2.3 Jaminan Kesehatan di Indonesia
2.3.1 Pengertian BPJS
Pengertian BPJS Kesehatan ( Badan Penyelenggara Jaminan Sosial
Kesehatan ) adalah badan hokum publik yang bertanggung jawab langsung
kepada Presiden dan bertugas sebagai penyelenggara Jaminan Kesehatan
Nasional ( JKN ) bagi seluruh rakyat Indonesia. BPJS Kesehatan
sendiri sebelumnya bernama Askes( Asuransi Kesehatan ) yang dikelola
oleh PT Askes Indonesia ( Persero ). Perubahan nama ini sejak tanggal 1
januari 2014 sesuai dengan UU No. 24 Tahun 2011 Tentang BPJS.Yang
wajib menjadi peserta BPJS Kesehatan adalah setiap warga negara
Indonesia dan warga asing yang bekerja di Indonesia minimal selama 6
bulan. Aturan ini tertuang dalam pasal 14 UU tentang BPJS.
Bagi Perusahaan wajib mendaftarkan pekerja atau karyawannya
sebagai peserta BPJS Kesehatan. Sedangkan masyarakat yang bukan
pekerja atau karyawan sebuah Perusahaan wajib mendaftarkan diri beserta
anggota keluarganya menjadi peserta BPJS Kesehatan. BPJS kesehatan
juga memiliki landasan hukum yang mengaturnya antara lain UUD 1945,
UU No. 24 Tahun 2011 Tentang BPJS, dan UU No. 40 Tahun 2004
Tentang Sistem Jaminan Sosial Nasional pasal 5 ( Ayat 1 ) danPasal 52.
2.3.2 Kelebihan BPJS
 Murah
Kelebihan pertama dari BPJS Kesehatan adalah biaya atau iuran yang
murah meriah. Meskipun murah, layanan yang bias didapat peserta
dianggap tidak murahan. Biaya atau iuran pada BPJS Kesehatan ini

6
memang terbilang murah. Bagaimana tidak, hanya dengan premi per-
bulan, untuk kelas 1 sebesar Rp 59.000, kelas 2 sebesar Rp49.500, dan
kelas 3 sebesar Rp25.000, seseorang sudah bias mendapatkan layanan
atau perlindungan kesehatan dari pemeriksaan, rawat inap,
pembedahan, obat dan lain sebagainya secara cuma-cuma. Dari berita
dan kabar yang ada, bahkan cuci darah dan biaya persalinan bias
didapat oleh peserta dengan gratis.
 Wajib
BPJS Kesehatan yang diselenggarakan langsung dari pemerintah atau
Negara ini memang sebuah program yang diwajibkan kepada seluruh
masyarakat Indonesia. Hal ini dikarenakan ada Undang-Undang dan
peraturan pemerintah
 Tanpa Medical Check Up
Apabila Anda mendaftar pada asuransi kesehatan swasta, maka Anda
akan dikenai medical check up terlebih dahulu. Dan bila Anda terkena
penyakit kritis dan sudah berumur di atas 40 tahun, maka premi Anda
akan menjadi semakin mahal. Kemungkinan terburuk seperti
pengajuan polis yang ditolak juga sangat mungkin terjadi. Namun,
bila Anda mendaftar BPJS, di umur berapa pun Anda boleh mendaftar
dan tanpa adanya medical check up bahkan bayi yang masih dalam
kandungan saja bisa di daftarkan.
 Dijamin Seumur Hidup
Sepertinya hanya BPJS yang berani menanggung proteksi peserta
hingga seumur hidup.
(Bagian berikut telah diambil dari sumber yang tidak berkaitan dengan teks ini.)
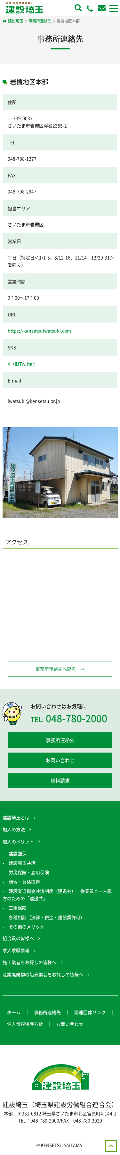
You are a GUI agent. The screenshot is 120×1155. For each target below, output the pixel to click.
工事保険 (18, 907)
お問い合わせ (60, 760)
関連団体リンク (90, 1012)
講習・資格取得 (24, 881)
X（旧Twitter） (23, 363)
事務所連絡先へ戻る (56, 669)
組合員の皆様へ (18, 938)
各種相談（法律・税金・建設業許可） (47, 917)
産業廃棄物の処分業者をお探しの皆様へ (43, 974)
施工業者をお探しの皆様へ (29, 962)
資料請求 (60, 780)
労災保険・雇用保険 (29, 872)
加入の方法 (14, 829)
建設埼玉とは (16, 817)
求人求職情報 (16, 950)
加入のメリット (18, 841)
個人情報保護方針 (25, 1024)
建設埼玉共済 (22, 862)
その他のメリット (26, 926)
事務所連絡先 (60, 740)
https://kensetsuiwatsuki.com (39, 330)
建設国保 (18, 853)
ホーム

Dalam pengamatansejauh ini, diketahui asuransi
swasta hanya bias melindungi pesertanya maksimal pada usia 100
tahun, itupun belum ada orang yang memberikan testimony atau kabar
ada asuransi yang berani menanggung hingga umur 100 tahun
tersebut.
 Tidak Ada Pengecualian
Terakhir, kelebihan BPJS Kesehatan adalah tidak adanya
pengecualian. Dalam pendaftaran asuransi swasta, seseorang yang
sudah terkena penyakit kronis memang bias saja akan mengalami
penolakan. Kalaupun diterima, premi yang dibebankan akan mahal
atau bahkan polis bias ditolak kalau muncul kebohongan. Klaim dana
juga bias jadi sangat sulit ketika Anda dianggap melakukan
pembohongan saat mendaftar. Nah, di BPJS Anda bias mendaftar
tanpa ada ditanyakan penyakit yang telah diderita oleh peserta.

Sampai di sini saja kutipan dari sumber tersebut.